AVAILABLE DATA:
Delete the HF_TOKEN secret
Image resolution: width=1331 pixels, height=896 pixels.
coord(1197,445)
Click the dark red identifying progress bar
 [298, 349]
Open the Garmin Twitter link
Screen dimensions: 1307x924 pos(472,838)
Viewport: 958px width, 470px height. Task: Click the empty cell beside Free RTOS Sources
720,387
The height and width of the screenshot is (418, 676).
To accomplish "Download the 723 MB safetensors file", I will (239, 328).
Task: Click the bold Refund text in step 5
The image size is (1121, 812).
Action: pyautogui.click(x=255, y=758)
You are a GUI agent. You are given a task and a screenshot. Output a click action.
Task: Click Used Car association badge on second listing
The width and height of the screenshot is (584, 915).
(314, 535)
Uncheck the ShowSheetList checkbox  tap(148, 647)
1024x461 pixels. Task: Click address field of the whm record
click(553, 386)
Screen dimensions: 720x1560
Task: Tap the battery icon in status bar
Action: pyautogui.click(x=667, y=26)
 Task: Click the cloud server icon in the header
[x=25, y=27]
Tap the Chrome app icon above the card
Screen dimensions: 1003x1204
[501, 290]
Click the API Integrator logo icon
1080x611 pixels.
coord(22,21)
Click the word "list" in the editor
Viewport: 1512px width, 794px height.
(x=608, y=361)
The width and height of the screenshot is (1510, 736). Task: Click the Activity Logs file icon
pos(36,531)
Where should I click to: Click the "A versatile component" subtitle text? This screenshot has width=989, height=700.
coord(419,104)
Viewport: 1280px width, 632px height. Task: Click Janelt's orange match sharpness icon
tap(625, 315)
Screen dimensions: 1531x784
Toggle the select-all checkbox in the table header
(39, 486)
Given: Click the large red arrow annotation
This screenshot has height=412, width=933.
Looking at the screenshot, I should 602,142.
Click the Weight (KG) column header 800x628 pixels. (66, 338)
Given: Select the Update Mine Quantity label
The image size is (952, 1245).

ACTION ITEM:
Copy out the data in full, exactly.

FINAL ANSWER:
Delete the HF_TOKEN secret
Image resolution: width=1331 pixels, height=896 pixels.
coord(1197,445)
Click the dark red identifying progress bar
 [298, 349]
Open the Garmin Twitter link
Screen dimensions: 1307x924 pos(472,838)
Viewport: 958px width, 470px height. Task: Click the empty cell beside Free RTOS Sources
720,387
The height and width of the screenshot is (418, 676).
To accomplish "Download the 723 MB safetensors file", I will (239, 328).
Task: Click the bold Refund text in step 5
The image size is (1121, 812).
Action: pyautogui.click(x=255, y=758)
You are a GUI agent. You are given a task and a screenshot. Output a click action.
Task: Click Used Car association badge on second listing
The width and height of the screenshot is (584, 915).
(314, 535)
Uncheck the ShowSheetList checkbox  tap(148, 647)
1024x461 pixels. Task: Click address field of the whm record
click(553, 386)
Screen dimensions: 720x1560
Task: Tap the battery icon in status bar
Action: pyautogui.click(x=667, y=26)
 Task: Click the cloud server icon in the header
[x=25, y=27]
Tap the Chrome app icon above the card
Screen dimensions: 1003x1204
[501, 290]
Click the API Integrator logo icon
1080x611 pixels.
coord(22,21)
Click the word "list" in the editor
Viewport: 1512px width, 794px height.
(x=608, y=361)
The width and height of the screenshot is (1510, 736). Task: Click the Activity Logs file icon
pos(36,531)
Where should I click to: Click the "A versatile component" subtitle text? This screenshot has width=989, height=700.
coord(419,104)
Viewport: 1280px width, 632px height. Task: Click Janelt's orange match sharpness icon
tap(625, 315)
Screen dimensions: 1531x784
Toggle the select-all checkbox in the table header
(39, 486)
Given: Click the large red arrow annotation
This screenshot has height=412, width=933.
Looking at the screenshot, I should 602,142.
Click the Weight (KG) column header 800x628 pixels. (66, 338)
Given: Select the Update Mine Quantity label
The image size is (952, 1245).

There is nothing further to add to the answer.